Adding a new statement to Python's syntax in python_terp

This stackoverflow answer [1] shows how to add an until statement to Python. In this post I will show how to do that in python_terp and how to debug these modifications.

This will also serve as some of the missing documentation for python_terp.

The until statement is analogous to the while statement. Its block is executed until the condition is met. As in the stackoverflow answer, we expect

num = 3
until num == 0:
    print(num)
    num -= 1

to print

3
2
1

Adding until_stmt

Start the interpreter and try this.

$ ipython -i test/python_repl.py
p>> simport simple_ast
p>> num = 3
p>> until num == 0:
...     print(num)
...     num =- 1
...
...

Not too surprisingly, with no modifications, the parser isn't able to handle the until statement. Let's press Control-D and drop to the host interpreter to make our changes.

We will introduce a new grammar rule until_stmt similar to while_stmt [2].

In [1]: grammar = python_grammar.full_definition + python_grammar.extra
In [2]: grammar += r"""
...: until_stmt = "until" {test} ":" {suite}
...: """

and add it to the list of compound statements

In [3]: grammar += r"""
   ...: compound_stmt = if_stmt | while_true_stmt=while_true | while_stmt
   ...:           | until_stmt
   ...:           | simple_for_stmt | for_stmt | try_stmt | with_stmt
   ...:           | funcdef | classdef | decorated
   ...: """

and replace the parser with a new parser with the modified grammar

In [4]: pyterp.parser = python.Interpreter(i3.parse("grammar", grammar))

Now add the semantics by adding a function to simple_ast.py mimicking while_stmt.

def until_stmt(condition, block):
    while_true:
        if evaluate(condition):
            return None
        evaluate(block)

And that's it, we're done! Save simple_ast.py and test it out.

In [5]: pyterp.repl()
p>> simple_ast.reload_module(simple_ast)
p>> num = 3
p>> until num == 0:
...     print(num)
...     num -= 1
... 
3
2
1

Debugging

Now, we won't always be so lucky and get everything right on the first try. Let's see some examples of debugging.

Debugging the parser

To help debug the parsing step, we can add breakpoints to the grammar with !(bp()). For example

until_stmt = !(bp()) "until" {test} ":" {suite} !(bp())
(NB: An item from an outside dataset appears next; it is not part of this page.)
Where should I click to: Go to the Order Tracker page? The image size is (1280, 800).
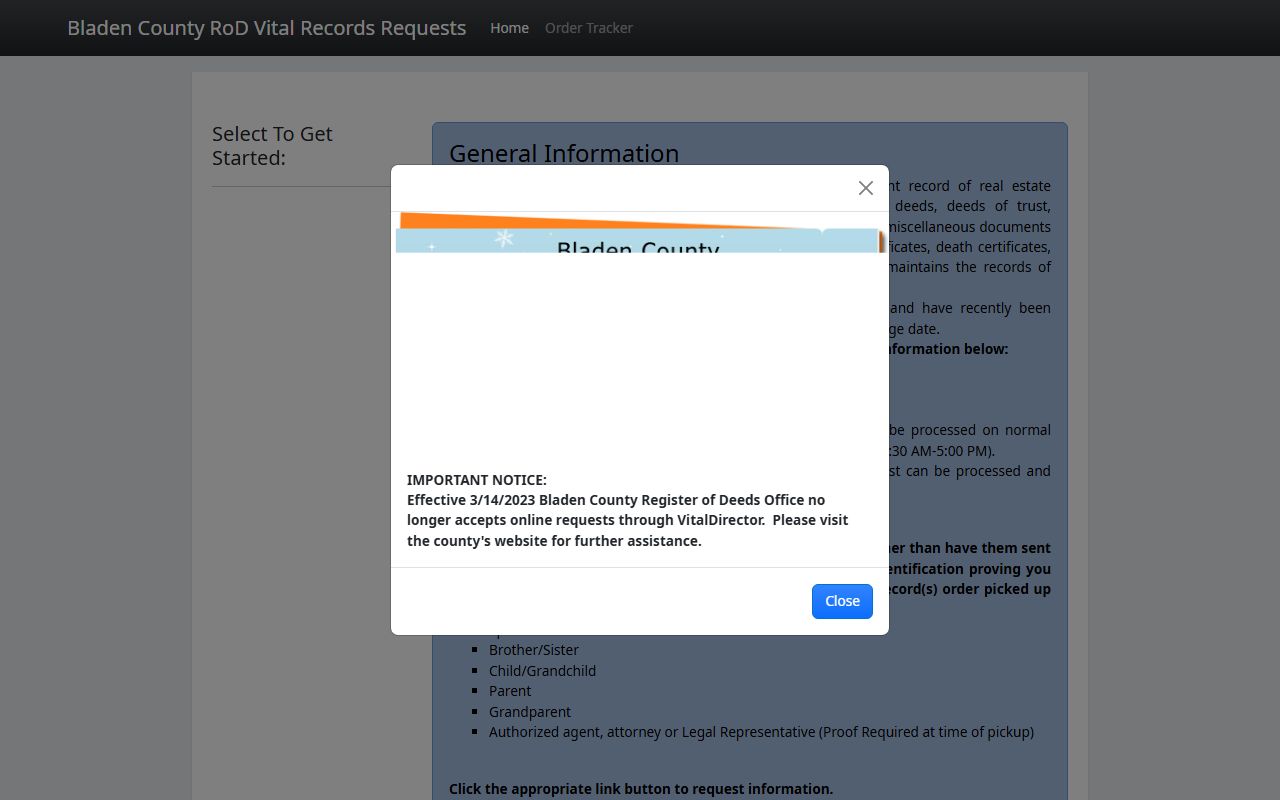588,28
bp() is just shorthand for pdb.set_trace() which is imported by default. We could write any Python expression between !(...).

Let's also set .source this time so we can get stack traces in the parser.

In [7]: grammar += r"""until_stmt = !(bp()) "until" {test} ":" {suite} !(bp())"""
In [8]: pyterp.parser = python.Interpreter(i3.parse("grammar", grammar))
In [9]: pyterp.parser.source = grammar

Now if we read input from a string or file (reading from the p>> prompt will break too often: once after each line). Instead we'll make a string with the test and parse that.

In [10]: s = """
  ....: until num == 0:
  ....:     print(num)
  ....:     num -= 1
  ....: """
In [11]: pyterp.parser.parse("grammar", s)

We hit the first breakpoint. Here, we can examine the input

--Return--
> <string>(1)<module>()->None
(Pdb) self.input
['\nuntil num == 0:\n    print(num)\n    num -= 1\n', 0]

(0 is the index in the input we are at) and the grammar matcher's stack to make sure we're at the right place.


(Pdb) self.st()
0  In file <grammar> line 162 function None (apply)
grammar = file_input
1  In file <grammar> line 7 function file_input (and)
file_input = (EMPTY_LINE | SAME_INDENT stmt)* ENDMARKER
2  In file <grammar> line 7 function file_input (quantified)
file_input = (EMPTY_LINE | SAME_INDENT stmt)* ENDMARKER
3  In file <grammar> line 7 function file_input (or)
file_input = (EMPTY_LINE | SAME_INDENT stmt)* ENDMARKER
4  In file <grammar> line 7 function file_input (and)
file_input = (EMPTY_LINE | SAME_INDENT stmt)* ENDMARKER
5  In file <grammar> line 7 function file_input (apply)
file_input = (EMPTY_LINE | SAME_INDENT stmt)* ENDMARKER
6  In file <grammar> line 21 function stmt (or)
stmt = compound_stmt | simple_stmt
7  In file <grammar> line 21 function stmt (apply)
stmt = compound_stmt | simple_stmt
8  In file <grammar> line 170 function compound_stmt (or)
compound_stmt = if_stmt | while_true_stmt=while_true | while_stmt
          | until_stmt
          | simple_for_stmt | for_stmt | try_stmt | with_stmt
          | funcdef | classdef | decorated
9  In file <grammar> line 171 function compound_stmt (apply)
          | until_stmt
10 In file <grammar> line 169 function until_stmt (and)
until_stmt = !(bp()) "until" {test} ":" {suite} !(bp()) 
11 In file <grammar> line 169 function until_stmt (action)
until_stmt = !(bp()) "until" {test} ":" {suite} !(bp()) 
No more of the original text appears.